● EXERCISE AIM
Could you copy every one of the records below verbatim, keeping each line unchanged?

● DATASET EXCERPTS
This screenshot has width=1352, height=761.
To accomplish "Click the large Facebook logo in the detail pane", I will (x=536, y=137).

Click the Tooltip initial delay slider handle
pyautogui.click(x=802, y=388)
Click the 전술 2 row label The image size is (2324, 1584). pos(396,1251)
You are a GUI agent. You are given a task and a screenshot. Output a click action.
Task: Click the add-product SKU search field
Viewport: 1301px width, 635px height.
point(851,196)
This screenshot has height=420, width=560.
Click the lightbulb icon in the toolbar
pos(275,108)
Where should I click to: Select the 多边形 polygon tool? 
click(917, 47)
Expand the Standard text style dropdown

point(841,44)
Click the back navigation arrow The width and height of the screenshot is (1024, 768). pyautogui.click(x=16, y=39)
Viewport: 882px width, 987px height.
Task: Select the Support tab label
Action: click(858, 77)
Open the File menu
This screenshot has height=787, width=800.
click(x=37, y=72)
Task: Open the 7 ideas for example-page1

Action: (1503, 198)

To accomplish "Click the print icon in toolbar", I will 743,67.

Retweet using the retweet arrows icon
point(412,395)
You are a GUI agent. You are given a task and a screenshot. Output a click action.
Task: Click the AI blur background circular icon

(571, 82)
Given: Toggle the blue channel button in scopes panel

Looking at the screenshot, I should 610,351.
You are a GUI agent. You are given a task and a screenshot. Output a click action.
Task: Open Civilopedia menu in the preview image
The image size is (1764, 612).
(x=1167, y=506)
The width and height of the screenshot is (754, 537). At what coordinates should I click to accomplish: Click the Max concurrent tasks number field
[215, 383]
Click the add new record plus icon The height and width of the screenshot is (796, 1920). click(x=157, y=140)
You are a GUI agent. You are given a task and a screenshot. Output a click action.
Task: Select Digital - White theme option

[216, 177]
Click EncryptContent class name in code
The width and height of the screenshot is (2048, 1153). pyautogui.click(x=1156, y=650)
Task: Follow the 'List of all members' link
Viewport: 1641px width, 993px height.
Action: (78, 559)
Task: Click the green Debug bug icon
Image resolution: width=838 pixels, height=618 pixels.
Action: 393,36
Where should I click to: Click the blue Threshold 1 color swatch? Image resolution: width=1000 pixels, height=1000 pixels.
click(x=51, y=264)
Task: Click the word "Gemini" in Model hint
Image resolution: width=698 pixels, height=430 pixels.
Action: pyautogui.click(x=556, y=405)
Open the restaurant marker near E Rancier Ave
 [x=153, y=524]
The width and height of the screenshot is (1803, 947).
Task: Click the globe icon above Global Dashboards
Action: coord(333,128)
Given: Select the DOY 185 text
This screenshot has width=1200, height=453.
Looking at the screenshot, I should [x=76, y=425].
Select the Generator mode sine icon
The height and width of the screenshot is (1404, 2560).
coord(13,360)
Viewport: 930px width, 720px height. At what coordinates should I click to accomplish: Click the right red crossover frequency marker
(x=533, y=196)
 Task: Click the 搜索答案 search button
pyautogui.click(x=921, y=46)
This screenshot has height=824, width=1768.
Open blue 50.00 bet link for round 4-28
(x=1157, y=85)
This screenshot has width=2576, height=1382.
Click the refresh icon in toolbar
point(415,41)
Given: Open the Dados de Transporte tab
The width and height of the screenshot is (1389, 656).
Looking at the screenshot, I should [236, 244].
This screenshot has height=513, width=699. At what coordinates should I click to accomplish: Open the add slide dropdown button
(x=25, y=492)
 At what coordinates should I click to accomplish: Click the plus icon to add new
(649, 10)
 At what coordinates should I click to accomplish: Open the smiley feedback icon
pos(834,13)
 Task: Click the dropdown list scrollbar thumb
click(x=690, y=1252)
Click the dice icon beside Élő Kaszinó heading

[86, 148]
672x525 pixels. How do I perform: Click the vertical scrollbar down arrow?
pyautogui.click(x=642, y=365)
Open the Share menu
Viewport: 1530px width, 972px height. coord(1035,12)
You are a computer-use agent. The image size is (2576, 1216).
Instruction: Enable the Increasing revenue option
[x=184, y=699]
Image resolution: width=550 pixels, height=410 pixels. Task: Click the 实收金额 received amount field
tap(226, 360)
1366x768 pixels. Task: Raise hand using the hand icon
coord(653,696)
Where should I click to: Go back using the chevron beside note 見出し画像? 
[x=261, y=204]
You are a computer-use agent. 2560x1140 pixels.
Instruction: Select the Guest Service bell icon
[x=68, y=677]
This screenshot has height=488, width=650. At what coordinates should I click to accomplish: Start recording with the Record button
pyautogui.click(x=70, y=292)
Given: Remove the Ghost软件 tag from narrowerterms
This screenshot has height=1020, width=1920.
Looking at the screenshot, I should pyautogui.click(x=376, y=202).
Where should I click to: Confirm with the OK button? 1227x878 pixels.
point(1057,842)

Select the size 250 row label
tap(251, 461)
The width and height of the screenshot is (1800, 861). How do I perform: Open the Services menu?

● THE RESULT
This screenshot has width=1352, height=761.
To accomplish "Click the large Facebook logo in the detail pane", I will (x=536, y=137).

Click the Tooltip initial delay slider handle
pyautogui.click(x=802, y=388)
Click the 전술 2 row label The image size is (2324, 1584). pos(396,1251)
You are a GUI agent. You are given a task and a screenshot. Output a click action.
Task: Click the add-product SKU search field
Viewport: 1301px width, 635px height.
point(851,196)
This screenshot has height=420, width=560.
Click the lightbulb icon in the toolbar
pos(275,108)
Where should I click to: Select the 多边形 polygon tool? 
click(917, 47)
Expand the Standard text style dropdown

point(841,44)
Click the back navigation arrow The width and height of the screenshot is (1024, 768). pyautogui.click(x=16, y=39)
Viewport: 882px width, 987px height.
Task: Select the Support tab label
Action: click(858, 77)
Open the File menu
This screenshot has height=787, width=800.
click(x=37, y=72)
Task: Open the 7 ideas for example-page1

Action: (1503, 198)

To accomplish "Click the print icon in toolbar", I will 743,67.

Retweet using the retweet arrows icon
point(412,395)
You are a GUI agent. You are given a task and a screenshot. Output a click action.
Task: Click the AI blur background circular icon

(571, 82)
Given: Toggle the blue channel button in scopes panel

Looking at the screenshot, I should 610,351.
You are a GUI agent. You are given a task and a screenshot. Output a click action.
Task: Open Civilopedia menu in the preview image
The image size is (1764, 612).
(x=1167, y=506)
The width and height of the screenshot is (754, 537). At what coordinates should I click to accomplish: Click the Max concurrent tasks number field
[215, 383]
Click the add new record plus icon The height and width of the screenshot is (796, 1920). click(x=157, y=140)
You are a GUI agent. You are given a task and a screenshot. Output a click action.
Task: Select Digital - White theme option

[216, 177]
Click EncryptContent class name in code
The width and height of the screenshot is (2048, 1153). pyautogui.click(x=1156, y=650)
Task: Follow the 'List of all members' link
Viewport: 1641px width, 993px height.
Action: (78, 559)
Task: Click the green Debug bug icon
Image resolution: width=838 pixels, height=618 pixels.
Action: 393,36
Where should I click to: Click the blue Threshold 1 color swatch? Image resolution: width=1000 pixels, height=1000 pixels.
click(x=51, y=264)
Task: Click the word "Gemini" in Model hint
Image resolution: width=698 pixels, height=430 pixels.
Action: pyautogui.click(x=556, y=405)
Open the restaurant marker near E Rancier Ave
 [x=153, y=524]
The width and height of the screenshot is (1803, 947).
Task: Click the globe icon above Global Dashboards
Action: coord(333,128)
Given: Select the DOY 185 text
This screenshot has width=1200, height=453.
Looking at the screenshot, I should [x=76, y=425].
Select the Generator mode sine icon
The height and width of the screenshot is (1404, 2560).
coord(13,360)
Viewport: 930px width, 720px height. At what coordinates should I click to accomplish: Click the right red crossover frequency marker
(x=533, y=196)
 Task: Click the 搜索答案 search button
pyautogui.click(x=921, y=46)
This screenshot has height=824, width=1768.
Open blue 50.00 bet link for round 4-28
(x=1157, y=85)
This screenshot has width=2576, height=1382.
Click the refresh icon in toolbar
point(415,41)
Given: Open the Dados de Transporte tab
The width and height of the screenshot is (1389, 656).
Looking at the screenshot, I should [236, 244].
This screenshot has height=513, width=699. At what coordinates should I click to accomplish: Open the add slide dropdown button
(x=25, y=492)
 At what coordinates should I click to accomplish: Click the plus icon to add new
(649, 10)
 At what coordinates should I click to accomplish: Open the smiley feedback icon
pos(834,13)
 Task: Click the dropdown list scrollbar thumb
click(x=690, y=1252)
Click the dice icon beside Élő Kaszinó heading

[86, 148]
672x525 pixels. How do I perform: Click the vertical scrollbar down arrow?
pyautogui.click(x=642, y=365)
Open the Share menu
Viewport: 1530px width, 972px height. coord(1035,12)
You are a computer-use agent. The image size is (2576, 1216).
Instruction: Enable the Increasing revenue option
[x=184, y=699]
Image resolution: width=550 pixels, height=410 pixels. Task: Click the 实收金额 received amount field
tap(226, 360)
1366x768 pixels. Task: Raise hand using the hand icon
coord(653,696)
Where should I click to: Go back using the chevron beside note 見出し画像? 
[x=261, y=204]
You are a computer-use agent. 2560x1140 pixels.
Instruction: Select the Guest Service bell icon
[x=68, y=677]
This screenshot has height=488, width=650. At what coordinates should I click to accomplish: Start recording with the Record button
pyautogui.click(x=70, y=292)
Given: Remove the Ghost软件 tag from narrowerterms
This screenshot has height=1020, width=1920.
Looking at the screenshot, I should pyautogui.click(x=376, y=202).
Where should I click to: Confirm with the OK button? 1227x878 pixels.
point(1057,842)

Select the size 250 row label
tap(251, 461)
The width and height of the screenshot is (1800, 861). How do I perform: Open the Services menu?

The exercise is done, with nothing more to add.